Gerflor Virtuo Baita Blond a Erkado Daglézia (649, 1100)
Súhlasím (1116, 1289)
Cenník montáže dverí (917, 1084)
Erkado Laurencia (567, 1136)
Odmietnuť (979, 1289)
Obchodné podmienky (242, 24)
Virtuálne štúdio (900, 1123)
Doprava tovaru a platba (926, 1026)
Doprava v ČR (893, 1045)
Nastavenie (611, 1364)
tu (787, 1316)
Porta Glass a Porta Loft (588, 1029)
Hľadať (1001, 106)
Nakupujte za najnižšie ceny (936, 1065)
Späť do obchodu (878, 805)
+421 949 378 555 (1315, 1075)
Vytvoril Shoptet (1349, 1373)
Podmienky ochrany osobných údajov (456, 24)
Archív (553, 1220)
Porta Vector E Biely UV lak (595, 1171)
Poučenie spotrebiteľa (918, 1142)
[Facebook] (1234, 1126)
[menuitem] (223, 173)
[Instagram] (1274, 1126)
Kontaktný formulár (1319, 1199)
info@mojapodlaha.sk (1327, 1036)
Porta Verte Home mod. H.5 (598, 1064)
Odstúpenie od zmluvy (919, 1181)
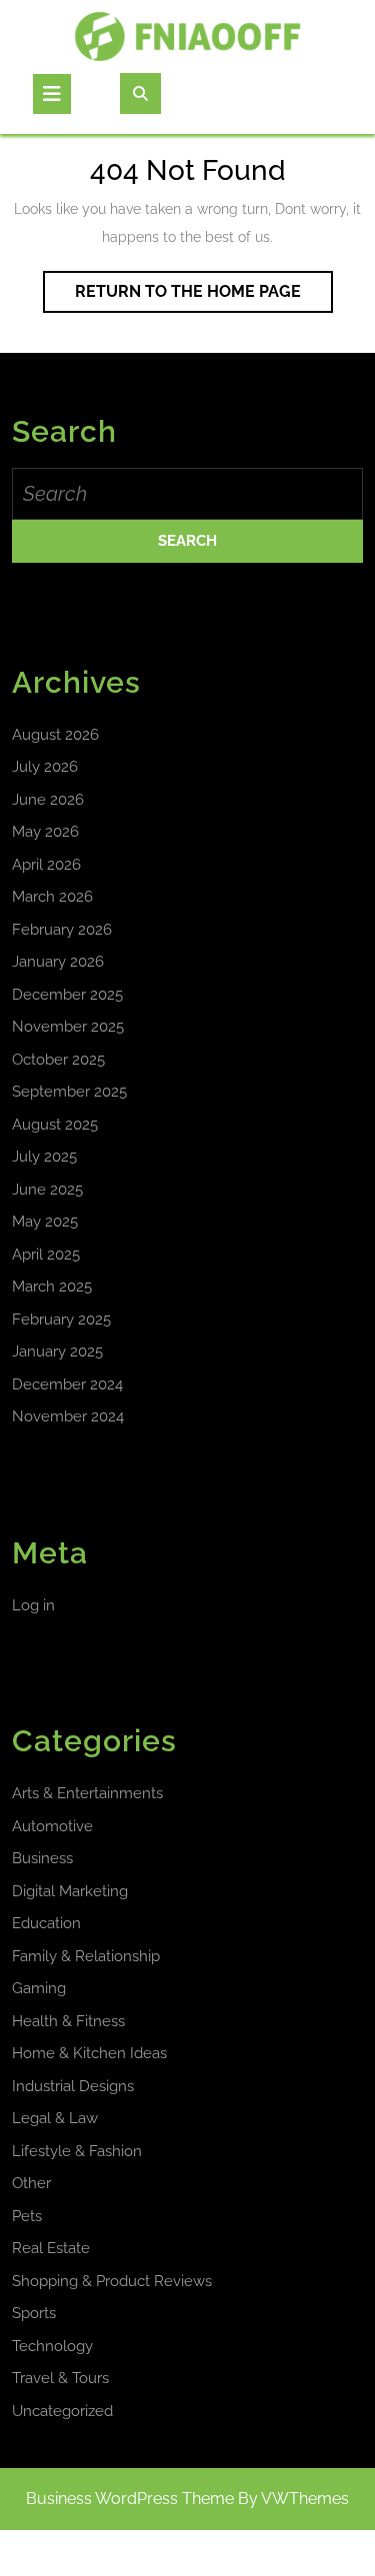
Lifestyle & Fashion (77, 2151)
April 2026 (46, 865)
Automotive (52, 1826)
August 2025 (55, 1125)
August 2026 (55, 735)
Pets (27, 2216)
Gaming (39, 1988)
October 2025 (58, 1060)
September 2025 (69, 1092)
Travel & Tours (60, 2378)
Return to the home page (204, 297)
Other (31, 2183)
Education (46, 1923)
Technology (52, 2346)
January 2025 (57, 1351)
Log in (33, 1605)
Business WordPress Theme (130, 2498)
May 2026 (45, 832)
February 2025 (61, 1319)
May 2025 (45, 1222)
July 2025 (44, 1157)
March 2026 (52, 897)
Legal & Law (55, 2118)
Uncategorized (62, 2411)
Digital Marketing (70, 1891)
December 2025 (67, 995)
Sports (34, 2313)
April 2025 (46, 1255)
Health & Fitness (68, 2021)
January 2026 (58, 962)
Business (42, 1858)
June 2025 (47, 1190)
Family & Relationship (86, 1956)
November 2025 (68, 1027)
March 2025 (52, 1286)
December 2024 (67, 1384)
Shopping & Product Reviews (112, 2281)
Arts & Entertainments (87, 1793)
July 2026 (45, 767)
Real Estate (51, 2248)
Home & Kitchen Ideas (89, 2053)
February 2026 (62, 930)
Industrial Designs (73, 2086)
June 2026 (48, 800)
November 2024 (68, 1416)
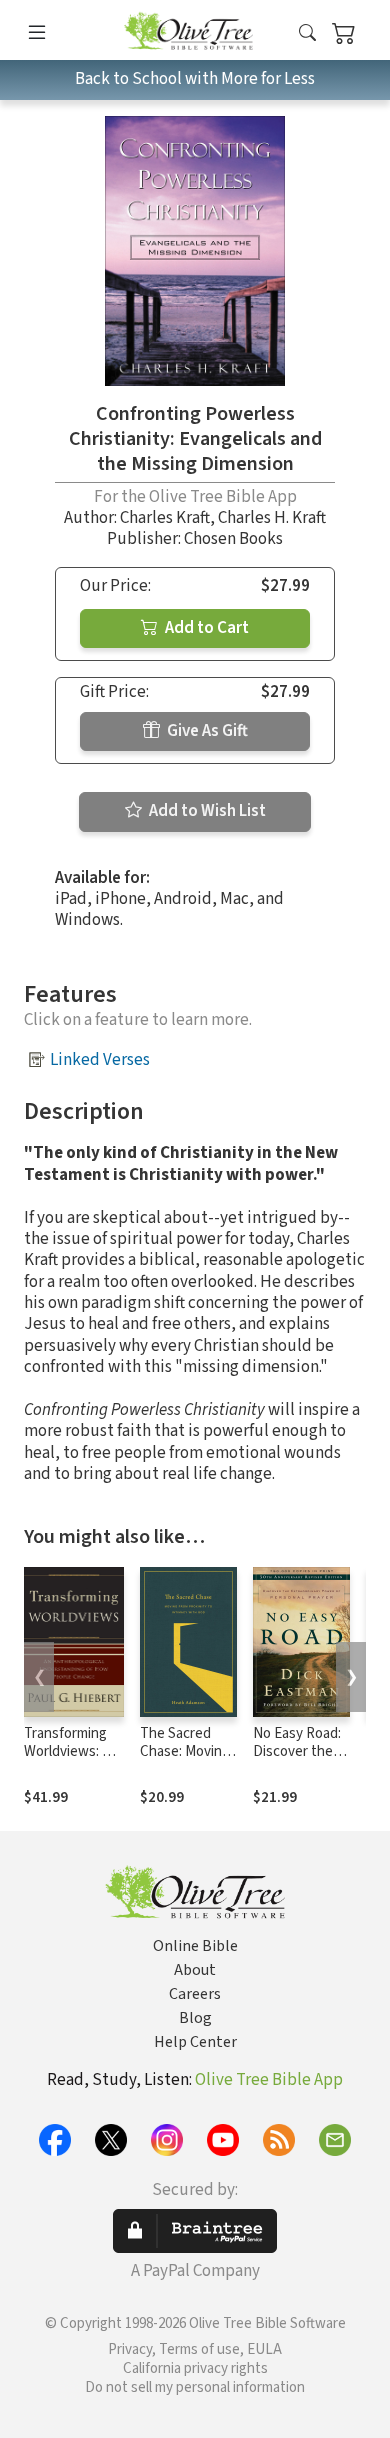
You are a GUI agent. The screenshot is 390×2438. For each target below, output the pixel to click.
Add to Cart (205, 628)
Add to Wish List (206, 811)
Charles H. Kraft (272, 518)
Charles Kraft (165, 518)
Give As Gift (206, 731)
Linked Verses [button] (100, 1060)
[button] (307, 33)
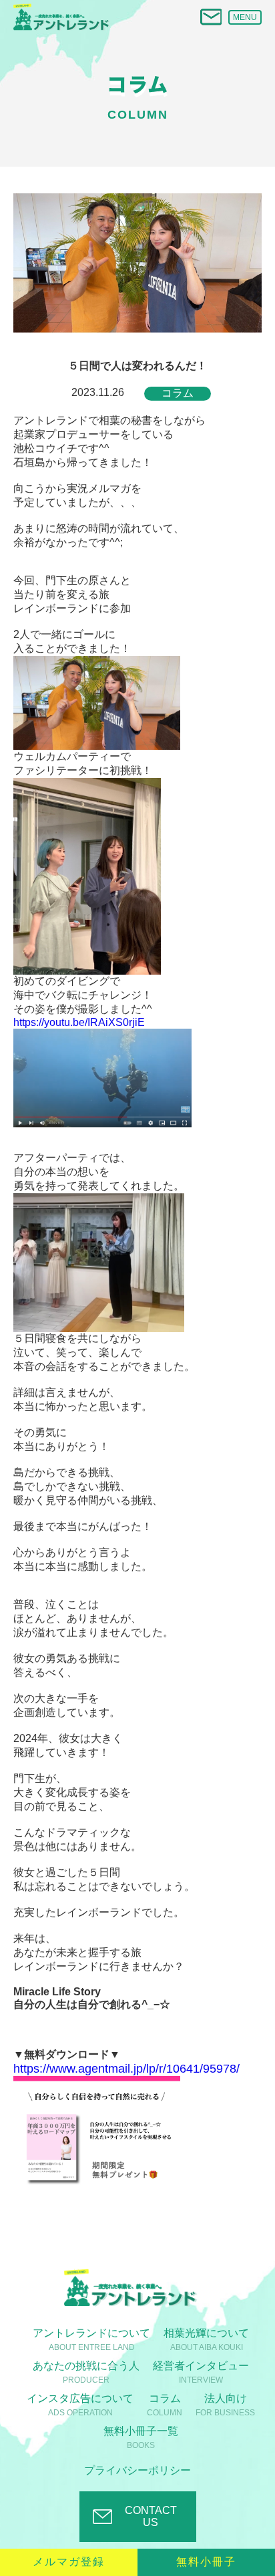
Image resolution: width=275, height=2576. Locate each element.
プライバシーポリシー (137, 2470)
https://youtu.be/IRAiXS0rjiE (79, 1022)
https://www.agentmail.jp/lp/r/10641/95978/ (126, 2068)
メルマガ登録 (69, 2561)
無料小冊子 (206, 2561)
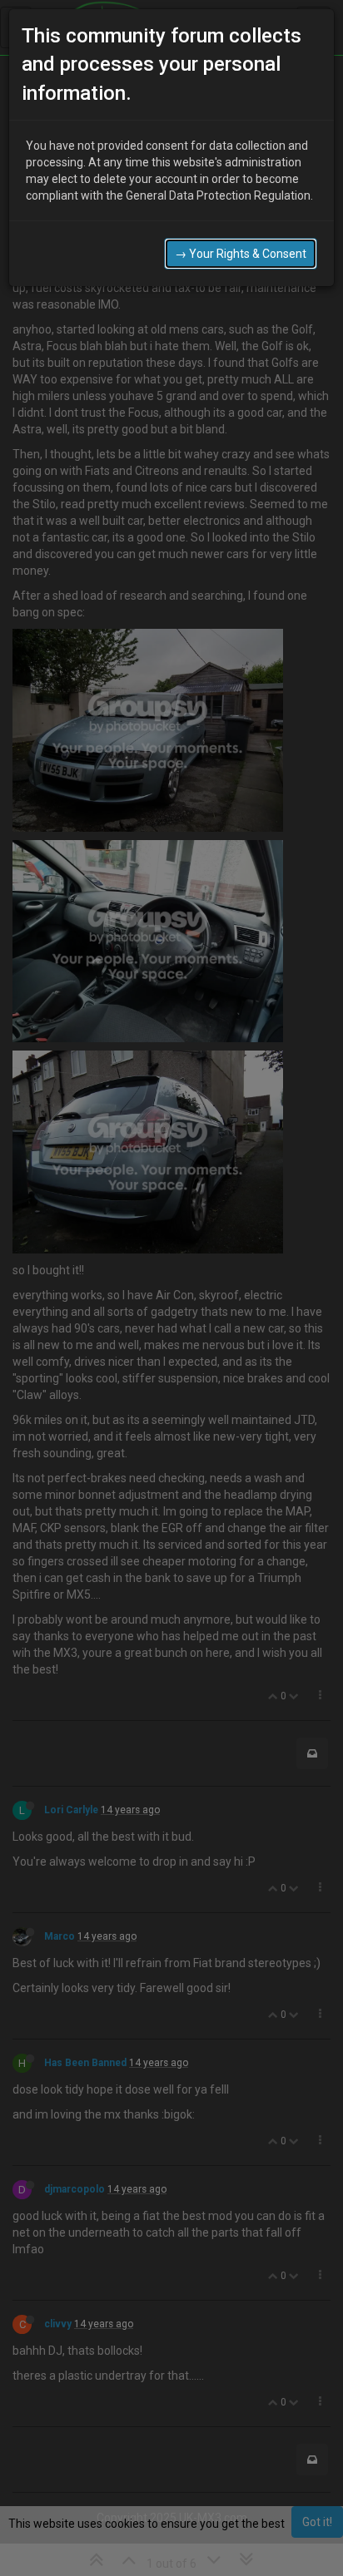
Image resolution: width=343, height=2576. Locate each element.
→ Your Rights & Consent (240, 253)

•••••

# [ACTIVITY]
Reproduce exactly, and only, the lines from the one containing "Image resolution: width=275, height=2576." through the last line of the records above, both included, leaving out any pictures.

# [WRITTEN REPLY]
Image resolution: width=275, height=2576. Locate each element.
プライバシーポリシー (137, 2470)
https://youtu.be/IRAiXS0rjiE (79, 1022)
https://www.agentmail.jp/lp/r/10641/95978/ (126, 2068)
メルマガ登録 (69, 2561)
無料小冊子 (206, 2561)
Image resolution: width=343, height=2576. Locate each element.
→ Your Rights & Consent (240, 253)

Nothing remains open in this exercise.